Review: Is third time a charm for the Star Trek franchise? For the most part – yes. Star Trek Beyond eschews the shamelessly familiar plot points that its predecessor, Star Trek into Darkness, insisted upon. This time around, we get a livelier script that smartly breaks the crew of the Enterprise into a handful of subgroups in the second half of the film. Such plotting allows the actors a greater opportunity to give their characters range and distinctive personalities. The film’s best moments occur between a bickering Bones (Karl Urban) and Spock (Zachary Quinto), while the lost in translation relationship between Scottie (actor and co-writer Simon Pegg) and series newcomer Sofia Boutella’s Jaylah provides much needed lightness and comic relief. Beyond succeeds best in its quieter, more character-driven moments that punctuate its lengthy and bombastic scenes of chaos and destruction.

As could be said about the previous two entries in this series, the likability of the cast and their comfort with one another elevates this movie above standard summer action movie fare. Their ability to embody the core qualities of their original series counterparts without completely aping them remains a strength of this franchise. Quinto’s gentle, if not slightly aloof, Spock continues to be a standout, as does Urban’s Bones, who provides a majority of the laughs in the film. As far as antagonists go, Elba does what he can in his portrayal of the vindictive Krall. Like other actors who have portrayed villains in this series (Benedict Cumberbatch and Eric Bana), his acting is undermined by his character’s convoluted plans and motivations. Ultimately, Krall is an average, mostly unmemorable threat to our heroes.

Unlike the previous two entries in the series, Justin Lin has assumed directorial duties in place of J.J. Abrams, who is now heavily involved in the new Star Wars trilogy. Lin employs the same hyperkinetic direction that he utilized to reenergize the Fast and the Furious franchise to mixed results. While it is hard to deny that he has injected some serious adrenaline into the picture, this may not have necessarily been the missing ingredient in the first two Abrams movies. The camerawork here is overactive and dizzying, making it difficult for the viewer to comprehend the visual geography of a fight scene or space battle. Furthermore, though many criticized Abrams use of lens flares, Lin’s constant barrage of Dutch angles and upside down camera shots is far more distracting. That said, both the cinematography and the decision to mix practical effects and CGI whenever possible allow for a visually pleasing experience.

It still feels as though this series wants to be a viable Star Wars alternative rather than a true Star Trek franchise. The cerebral concepts and ethical debates that made the original series and (most of) its ensuing films so memorable are nowhere to be found here. Instead, viewers are given endless action sequences that dull the senses and seriously detract from the more human aspects of the story. Although this film does an admirable job of further developing a few of its characters through its dialogue-driven scenes, it also introduces some character side-plots (e.g.
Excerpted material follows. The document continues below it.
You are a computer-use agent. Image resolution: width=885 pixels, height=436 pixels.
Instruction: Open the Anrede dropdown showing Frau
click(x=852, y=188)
Spock and Uhura) that it is unwilling to explore beyond a surface level. All in all, the studio does not seem to have much faith that audiences will buy into a character-based Star Trek film. Like its reboot predecessors, Star Trek beyond skates by on a likable characters, a passable story, and nostalgic callbacks to the legacy of the original series.

Confused Take: Have you ever sat through a movie and enjoyed it well enough, but then struggled to precisely articulate what exactly it was that you liked about it? That was what happened to me here. Although I generally liked the action of the movie and laughed at its humorous bits, the whole viewing experience felt like a bit of a blur. As the story took a serious backseat to overblown action sequences, I numbed out and, perhaps, shut down the critical process that are normally at play in my brain when watching a movie. There was nothing I particularly loved or hated about this film. Going forward, it would be great to see a Star Trek movie that is heavier on story and character development, as this is truly where the fun of the series lies. It would also be nice to switch things up and have a smaller scale threat with more-focused and comprehensible action sequences. Not every movie in this franchise needs to center around a planet-destroying, world-shattering plot device.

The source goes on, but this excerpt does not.